Gabon/Education nationale: Promesses envolées, enseignants méprisés ?

Ce 25 février devait être une date de soulagement pour bon nombre d’enseignants gabonais. Le gouvernement s’était engagé à traiter leurs dossiers de mise en solde. Une promesse attendue, espérée, presque vitale pour ces professionnels de l’éducation qui, pour certains, cumulent des mois, voire des années d’attente administrative.
Mais à la place des actes, c’est une nouvelle excuse qui est tombée.

 

Le ministre de la Fonction publique, Laurence Ndong, a déclaré:
« Malheureusement nous avons eu des soucis techniques qui ont fait qu’on n’avait pas le temps matériel de traiter les dossiers de mise en solde prévus en février ».
Des “soucis techniques”.
Encore!!

C’est un éternel refrain au Gabon, lorsqu’il s’agit des enseignants, les retards deviennent presque une tradition administrative. Soucis techniques, problèmes informatiques, contraintes budgétaires, réorganisation interne. Les raisons changent, mais le résultat reste le même, des enseignants laissés pour compte.

 

Comment parler de <manque de temps matériel> lorsqu’il s’agit de dossiers qui engagent la survie financière des familles entières ? Comment expliquer que l’Etat, prompt à réagir sur d’autres priorités notamment les recrutements dans les forces de l’ordre, pour ne citer que ceux-là, se montre si lent lorsqu’il s’agit de rémunérer ceux qui forment les générations futures ? Si ce n’est pas un mépris institutionnalisé qu’est-ce que c’est ?

 

Derrière cette nouvelle annonce, beaucoup d’enseignants voient bien plus qu’un simple contretemps technique. Ils y lisent une forme de mépris car un dossier de mise en solde n’est pas une faveur. C’est un droit.
Un enseignant qui travaille doit être payé. Point.
Pendant que les salles de classe se remplissent, que les programmes sont assurés, que les copies s’empilent, les dossiers, eux, s’empilent aussi dans les tiroirs de l’administration.

 

On exige aux enseignants ponctualité, rigueur et résultats. Mais l’État, lui, peut se permettre d’être en retard. A quel prix ?
Chaque retard a un coût humain: loyers impayés, familles fragilisées, moral atteint. Et après, on s’étonne des grèves, des tensions, de la démotivation dans le système éducatif.

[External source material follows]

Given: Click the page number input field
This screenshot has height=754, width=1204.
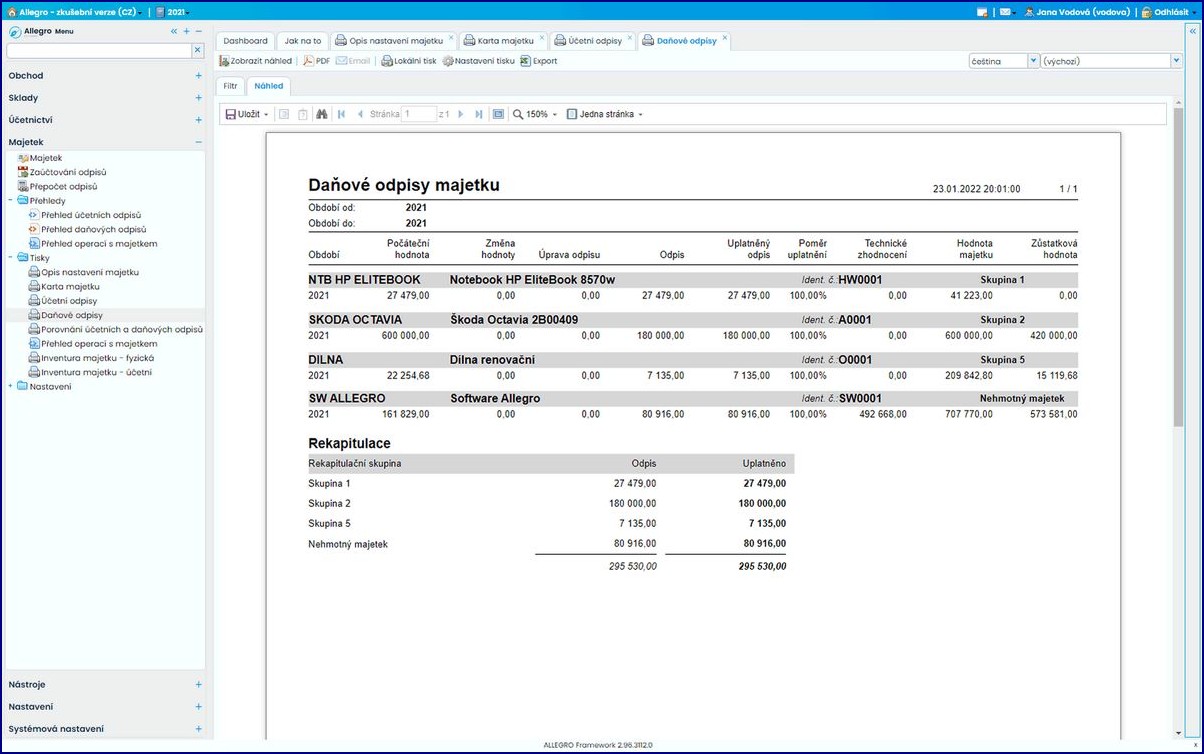Looking at the screenshot, I should pos(418,114).
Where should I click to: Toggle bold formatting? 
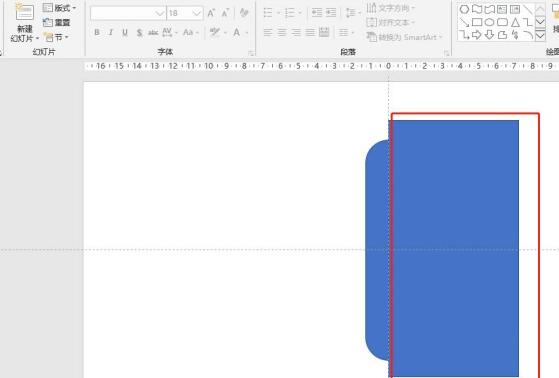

Pendant que le discours officiel parle de contraintes techniques, le terrain, lui, parle de découragement.
Trop, c’est trop!!
Les enseignants sont-ils réellement une priorité nationale ? Ou simplement une variable d’ajustement budgétaire ?

Les mots ne suffisent plus. Les promesses non tenues sapent la confiance. Et à force de repousser l’échéance, c’est toute la crédibilité de l’administration qui s’effrite.
Les enseignants n’attendent pas des excuses.
Ils attendent le respect. Et le respect commence par honorer ses engagements.